During the last century, Korean national history research and its education managed to share their bits of success, both in terms of structuralization and developing its own identity. It also encountered the historical issue of the time in full spectrum, namely the sociological transfer to a modern state of a society from a medieval situation, and the resistance to several invasions of the worldwide imperialistic forces, and fought her way out(with not so little scars I might say).
Today’s education of history is suffering from limping curricular process plans, the merge of sociology-related curricula, unbalance between national history education and world history education, problems popping up from the edition structure of the textbooks, the needs for class management enhancement and development of new material required for that task, and the lack of supply of more history teachers, etc. And to make matters worse, the resolution for this predicaments is by no means nearly at hand.

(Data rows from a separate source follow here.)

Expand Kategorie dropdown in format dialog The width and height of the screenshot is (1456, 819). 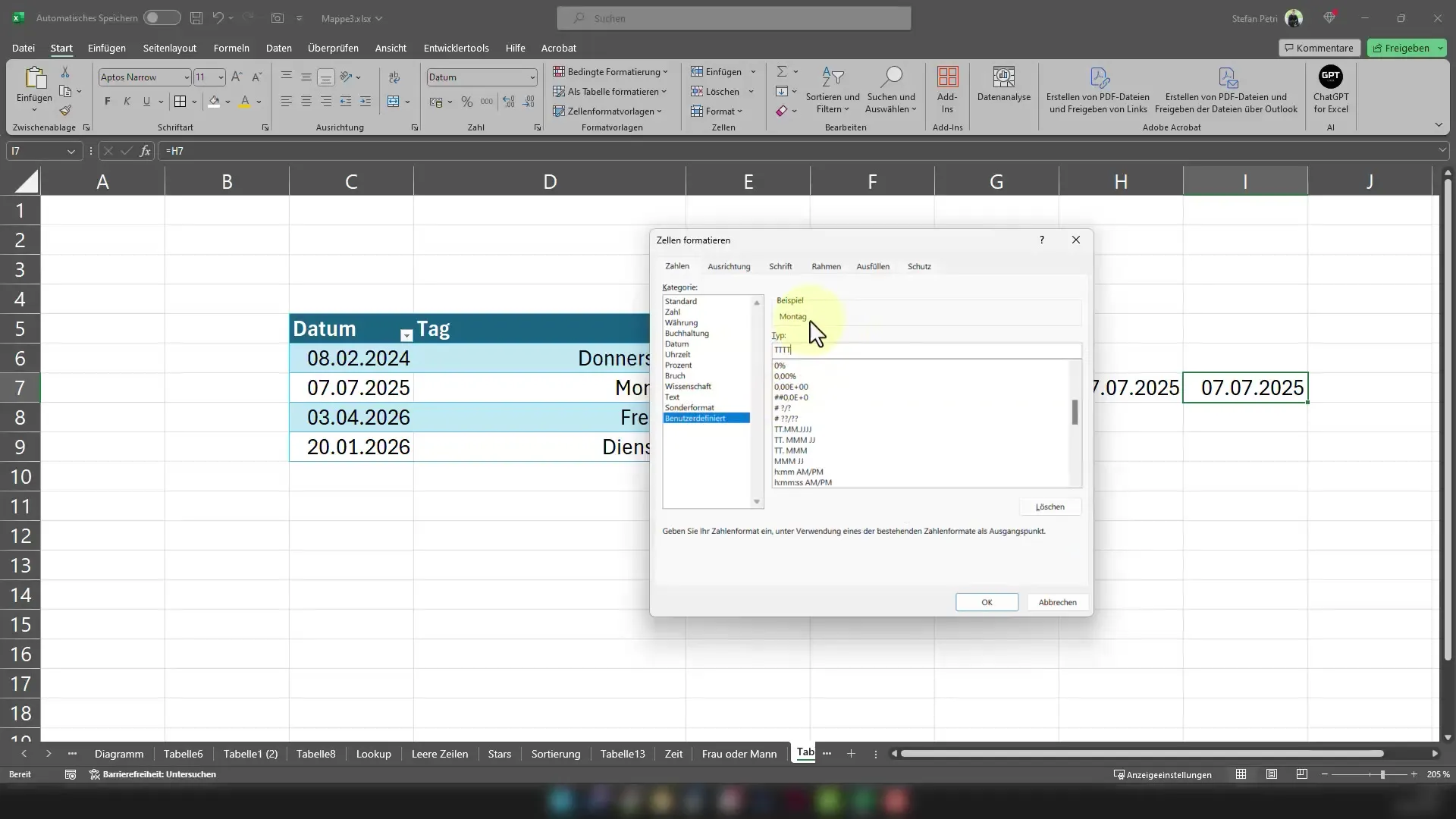(757, 301)
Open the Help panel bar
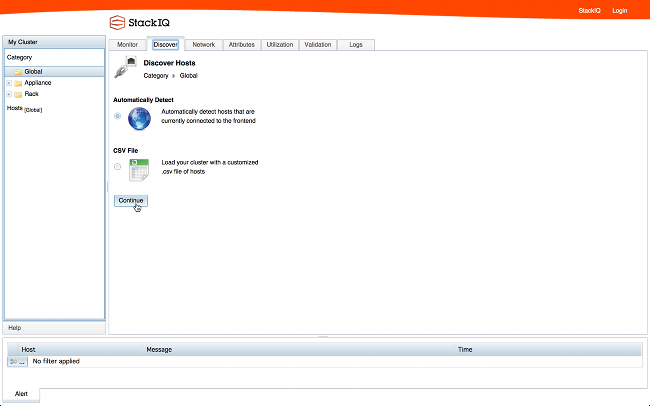 (x=54, y=328)
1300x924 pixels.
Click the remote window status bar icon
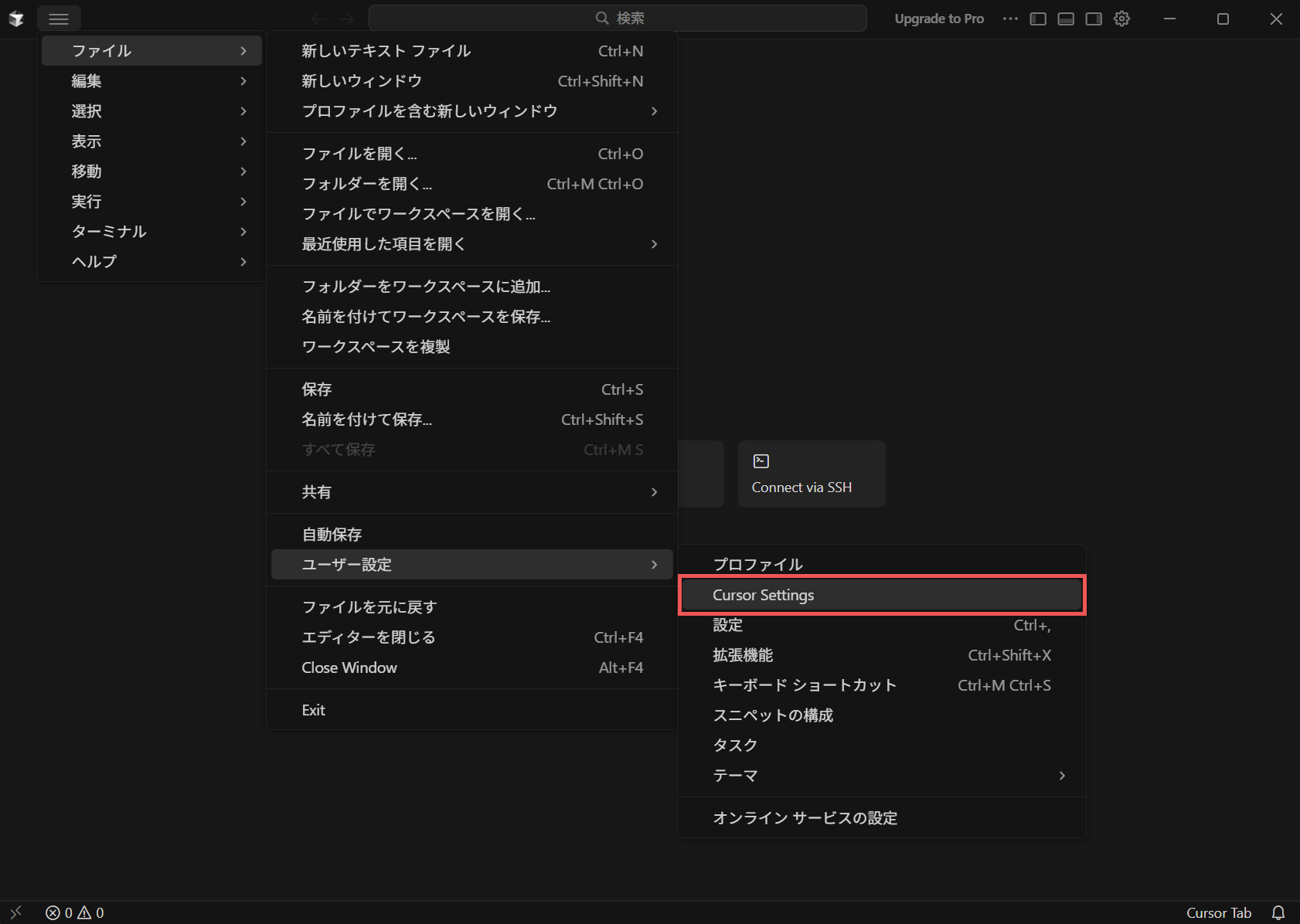click(x=16, y=912)
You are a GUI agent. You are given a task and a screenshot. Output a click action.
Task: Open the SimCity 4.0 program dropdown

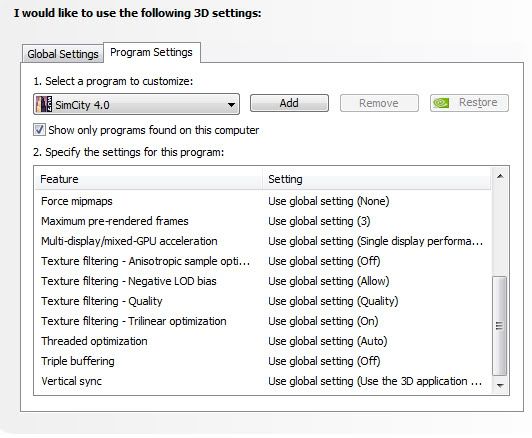pos(136,104)
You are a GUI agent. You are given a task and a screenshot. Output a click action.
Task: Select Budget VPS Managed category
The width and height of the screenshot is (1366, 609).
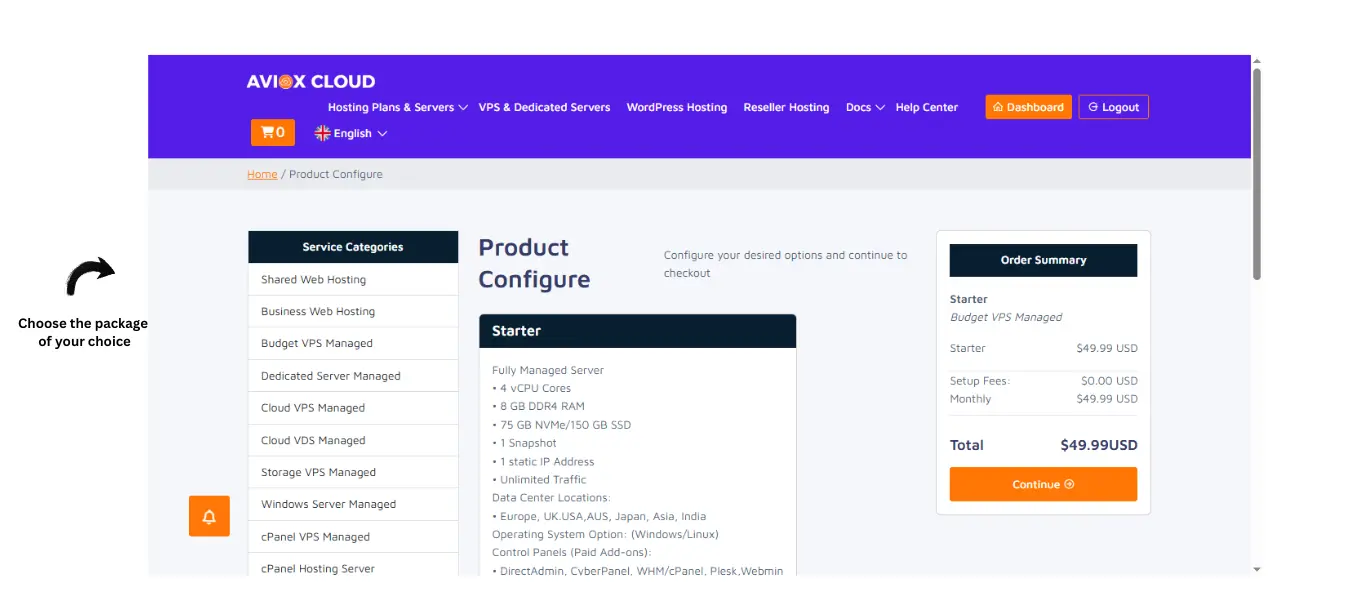(x=316, y=343)
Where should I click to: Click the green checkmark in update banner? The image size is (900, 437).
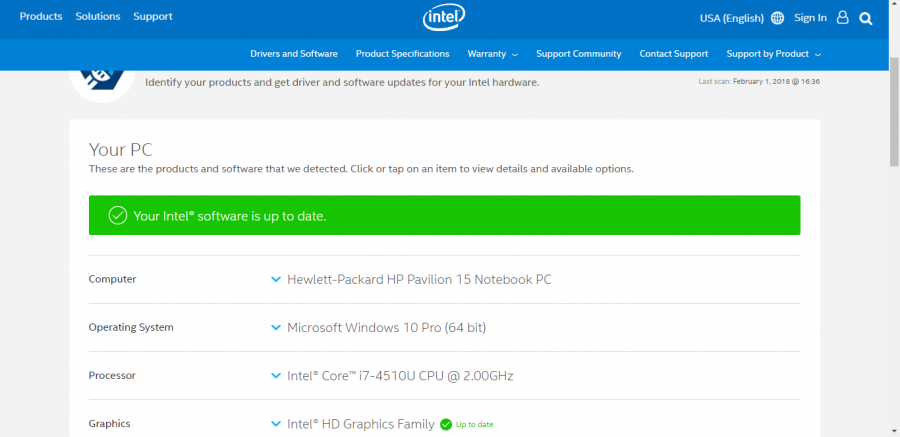(117, 215)
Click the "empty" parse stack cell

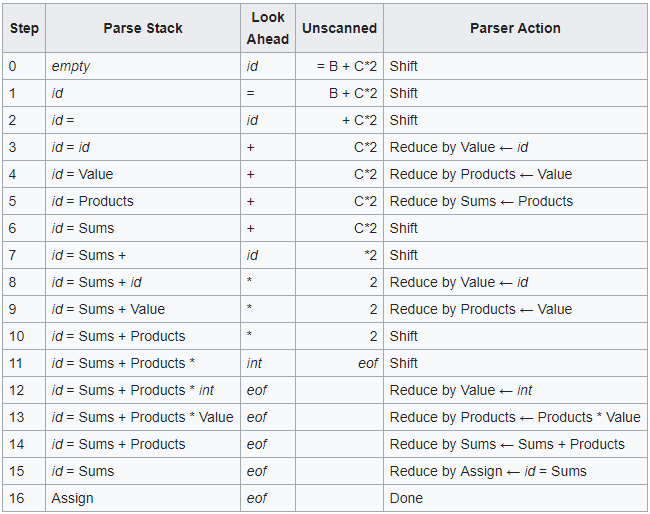[71, 66]
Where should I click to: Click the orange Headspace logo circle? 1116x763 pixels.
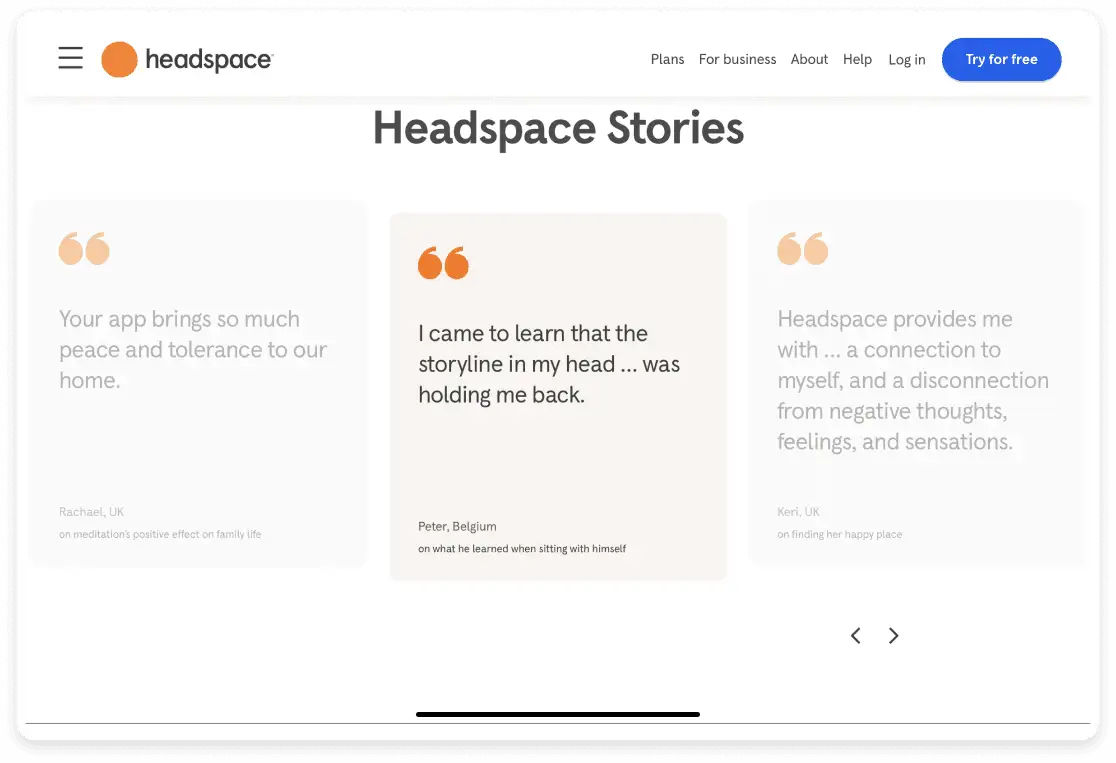118,59
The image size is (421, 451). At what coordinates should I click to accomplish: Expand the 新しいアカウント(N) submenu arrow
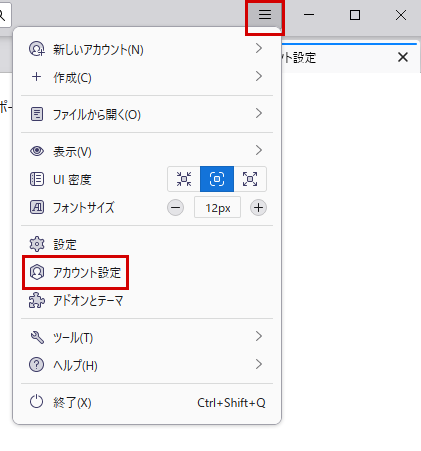(259, 49)
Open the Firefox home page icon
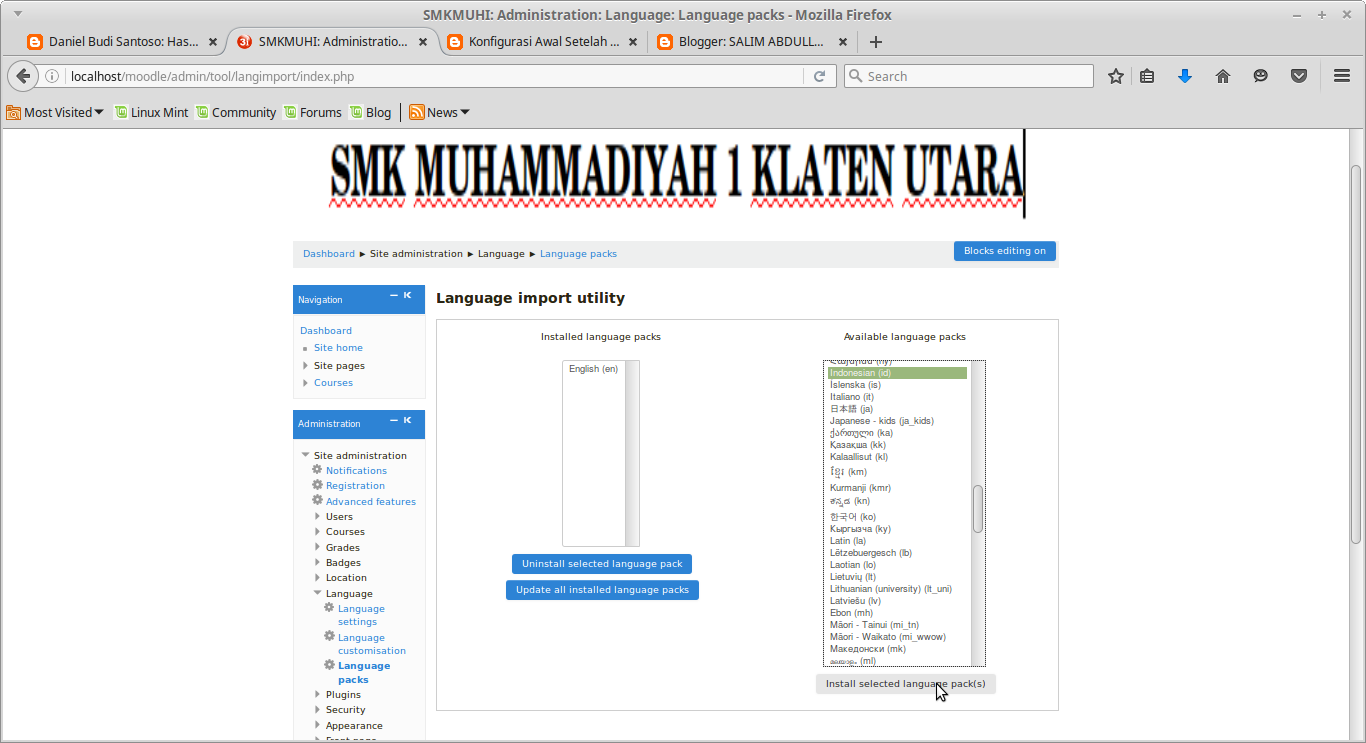 tap(1222, 75)
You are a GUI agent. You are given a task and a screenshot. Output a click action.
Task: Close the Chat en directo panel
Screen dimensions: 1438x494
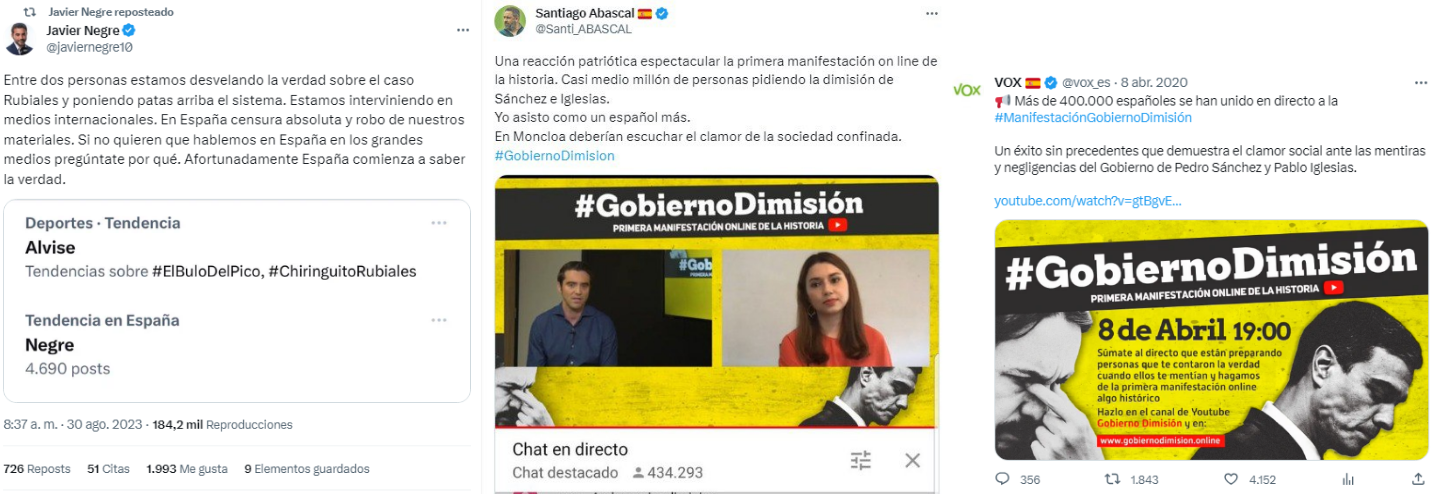pyautogui.click(x=912, y=460)
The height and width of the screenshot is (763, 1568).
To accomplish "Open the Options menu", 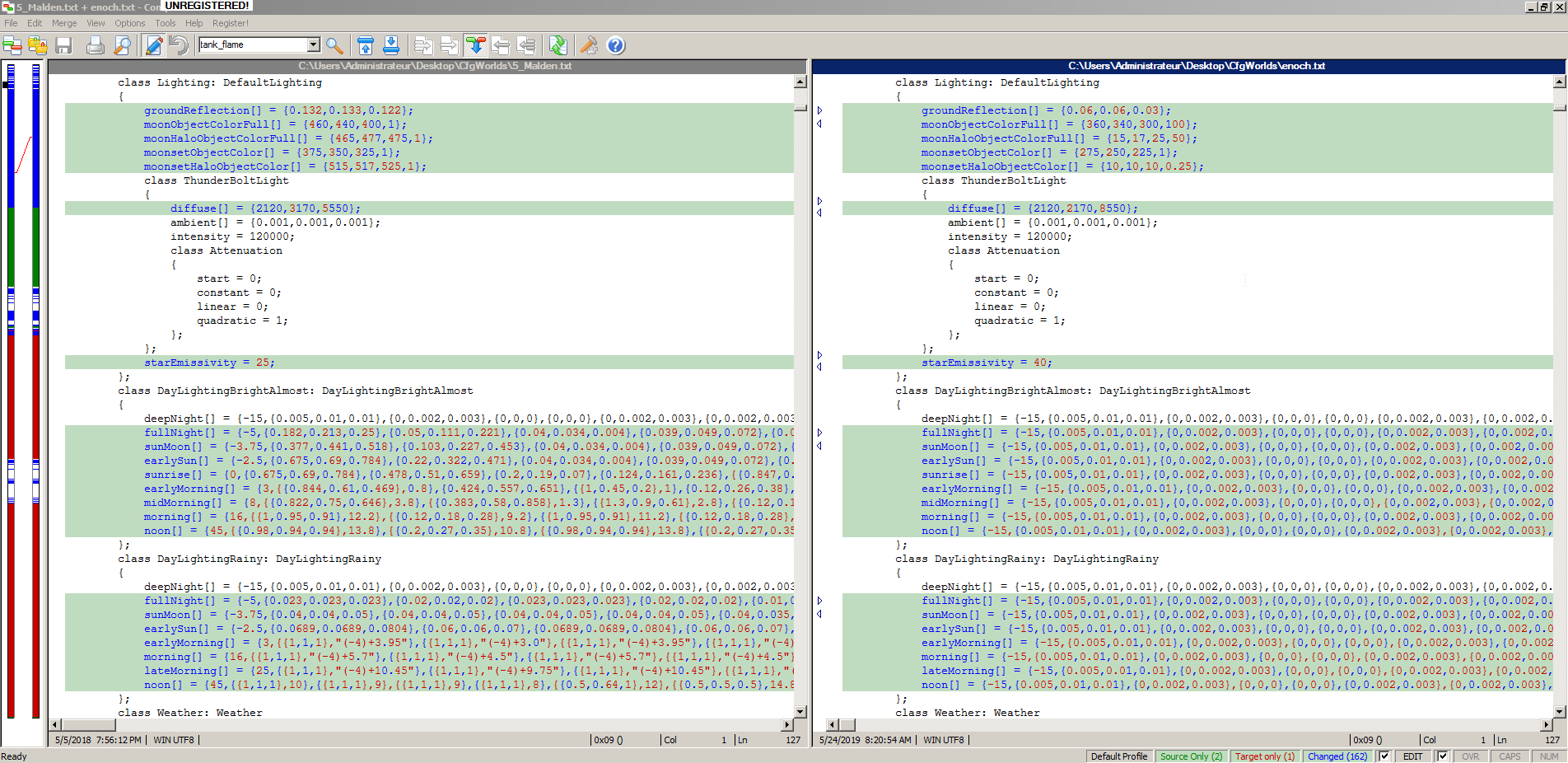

Korean history research and education is also in front of the worldwide changes including the development of new media. So education itself should modulate it’s direction and contents beyond the boundary of traditional areas like data-accumulation, data-searching, data-conveyance and expansion in quantity, toward the state of skillfully evaluating the quality and meaning of the contents themselves.
But it doesn"t seem like the so-called "Crisis upon humanity studies" would be resolved by these efforts alone either. The reformation going on in the media area should be considered as well. And research and education alike, should handle the administrative intervention coming from the government and the national ruling body itself.
And as we can see, Korean history research and its education should also bear some degree of consideration over the political aspects of history itself, because every bit of historical studies cannot proceed without it, and they have to develop and shape down their own identities within those considerations. The contents of history and its studies are naturally destined to carry those matters within them.